== Extract to read

21 KiB
CTF Reverse Engineering Pattern Recognition
This document provides pattern recognition guides for common CTF reverse engineering challenges. Focus on identifying patterns quickly to guide your solution strategy.
Cryptographic Patterns
Simple XOR Patterns
Recognition Signature:
Single-byte XOR:
for (i = 0; i < len; i++)
output[i] = input[i] ^ 0xKEY;
Multi-byte XOR (repeating key):
for (i = 0; i < len; i++)
output[i] = input[i] ^ key[i % keylen];
Rolling XOR:
xor_val = seed;
for (i = 0; i < len; i++) {
output[i] = input[i] ^ xor_val;
xor_val = next_value(xor_val); // Linear congruential or similar
}
What to look for:
- Very short functions (5-15 lines decompiled)
- XOR operation in loop
- Constant value or small array
- Modulo operation for key index (
i % keylen)
ReVa detection:
search-decompilation pattern="\\^" caseSensitive=false
→ Find XOR operations
get-decompilation of suspicious function
→ Look for loop with XOR
read-memory at key location
→ Extract XOR key
Solution approach:
- XOR is self-inverse:
decrypt(x) = encrypt(x) - If you have ciphertext + key: plaintext = ciphertext XOR key
- If you have plaintext + ciphertext: key = plaintext XOR ciphertext
- If you have partial known plaintext: derive key, decrypt rest
Base64 and Variants
Recognition Signature:
Character lookup table (64-character alphabet):
Standard: ABCDEFGHIJKLMNOPQRSTUVWXYZabcdefghijklmnopqrstuvwxyz0123456789+/
Custom: May use different alphabet
Bit manipulation:
3 bytes → 4 encoded characters
Shifting and masking: (data >> 18) & 0x3F
Padding:
'=' characters or custom padding
What to look for:
- 64-character string constant (lookup table)

====
== Material shown

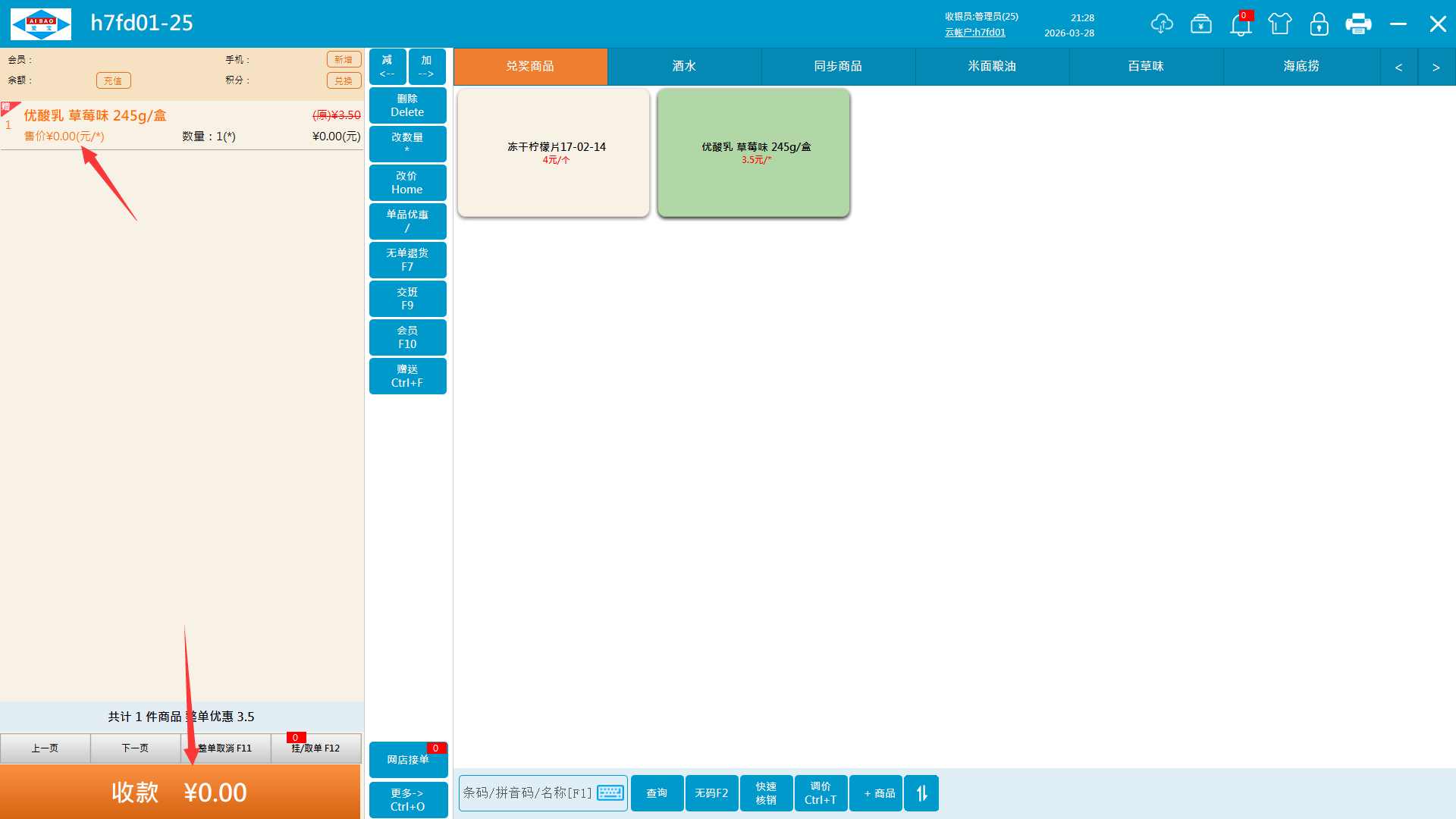Click the 赠送 Ctrl+F gift button
This screenshot has height=819, width=1456.
[408, 376]
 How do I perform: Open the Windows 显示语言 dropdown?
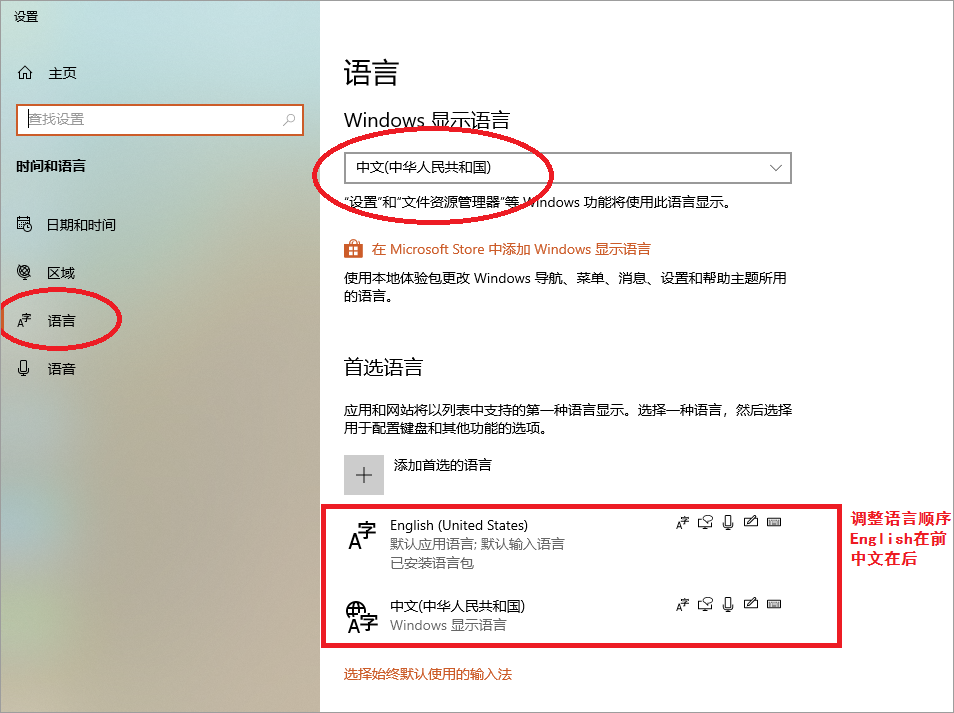567,168
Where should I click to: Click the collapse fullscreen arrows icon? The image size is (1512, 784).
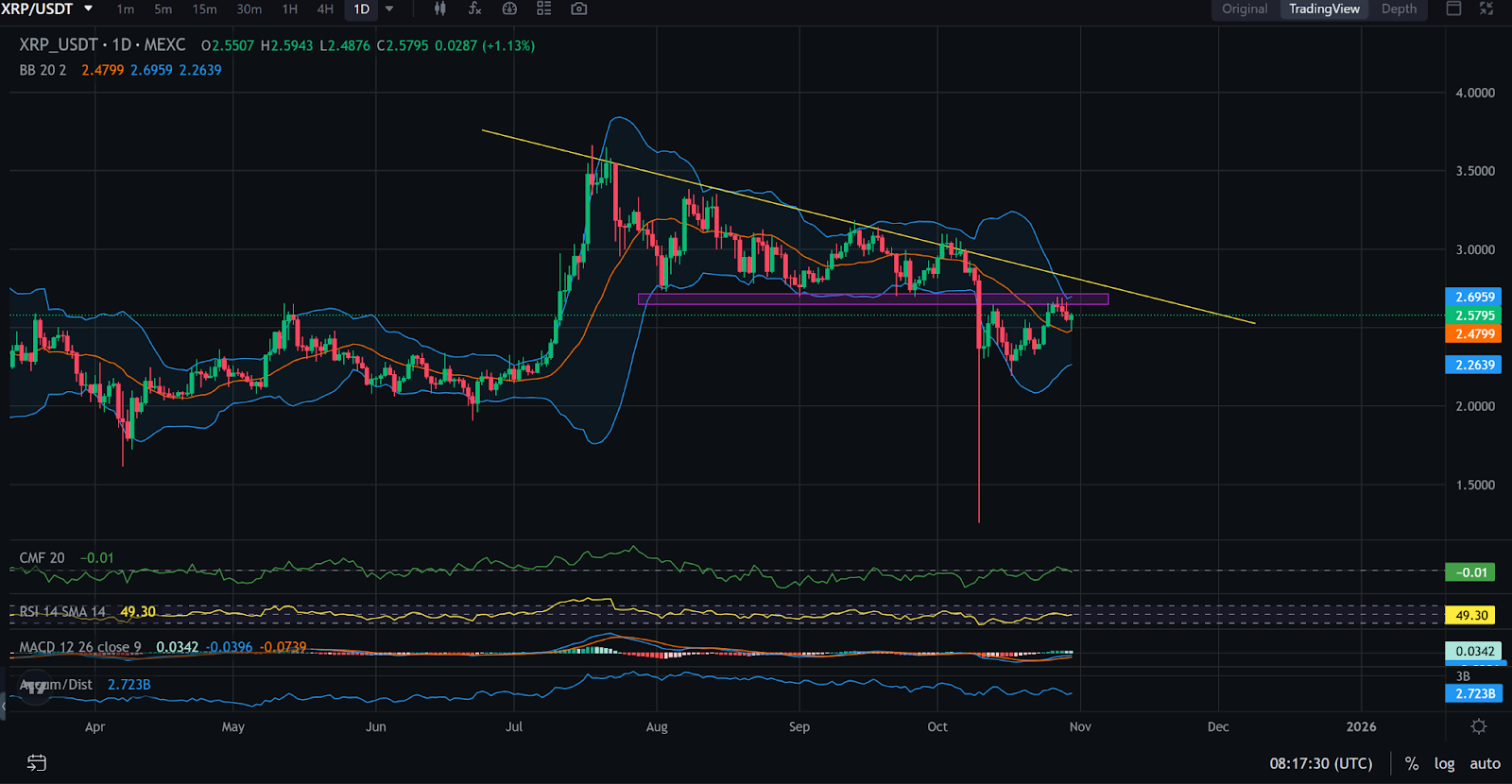[x=1486, y=9]
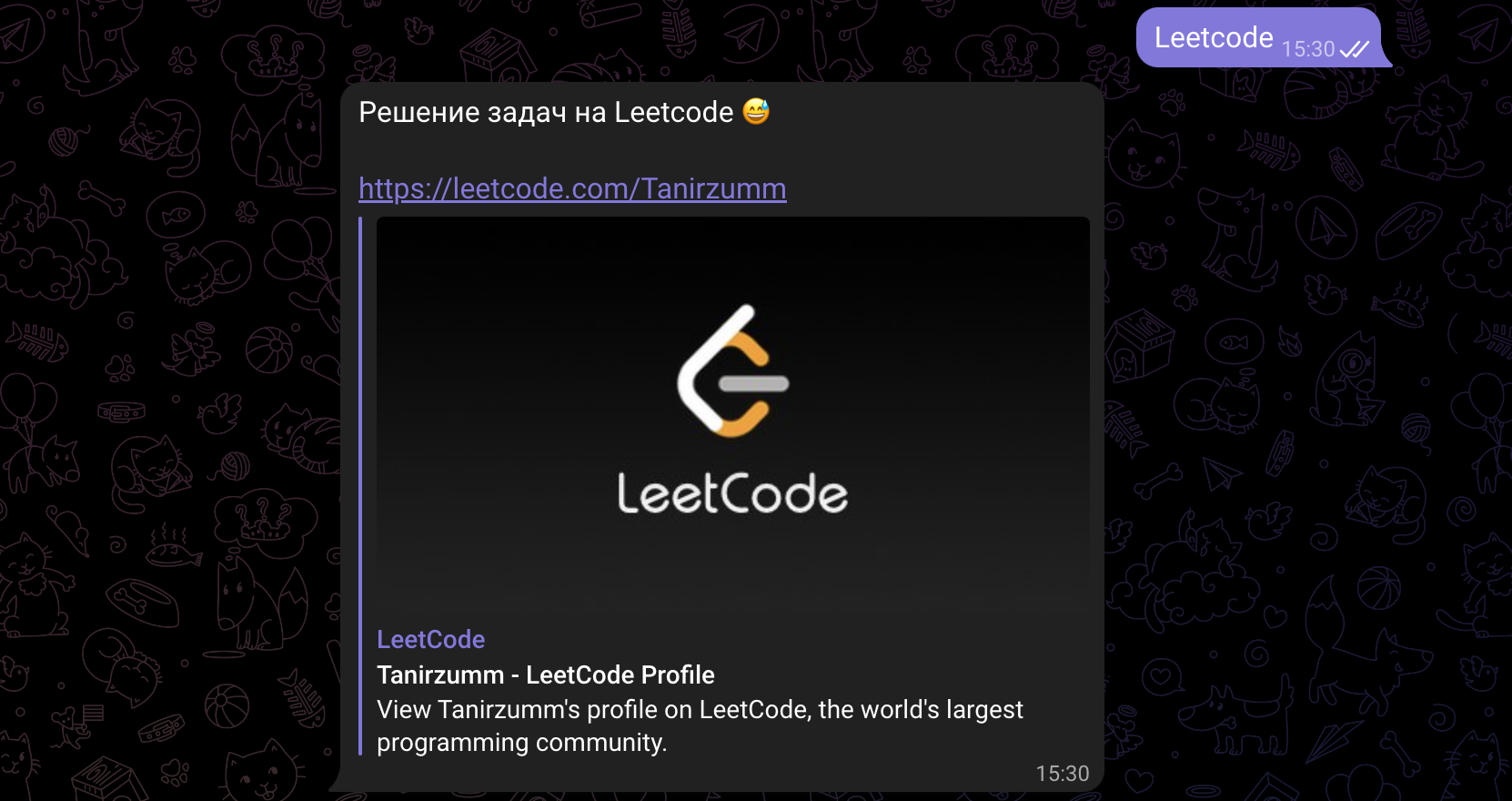Click the LeetCode wordmark inside the preview image
This screenshot has width=1512, height=801.
coord(732,493)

====

■ Written task:
Continue the CTF reverse engineering pattern guide, starting right after its final line. The listing has nothing to do with this.

■ Expected output:
- Bit shifting:
>> 6,>> 12,>> 18 - Masking:
& 0x3F(6 bits) - 3-to-4 or 4-to-3 byte conversion ratio
- Padding logic
ReVa detection:
search-strings-regex pattern="[A-Za-z0-9+/]{64}"
→ Find base64 alphabet
search-decompilation pattern="& 0x3f"
→ Find 6-bit masking (base64 characteristic)
get-decompilation of encoding function
→ Confirm 3→4 byte transformation
Solution approach:
- If standard base64: use standard decoder
- If custom alphabet: map custom → standard, then decode
- Reverse engineering: identify alphabet, implement decoder
Block Cipher Patterns (AES, DES, etc.)
Recognition Signature:
AES characteristics:
- 128-bit (16-byte) blocks
- 10, 12, or 14 rounds (for 128, 192, 256-bit keys)
- S-box: 256-byte constant array starting 63 7c 77 7b f2 6b 6f c5...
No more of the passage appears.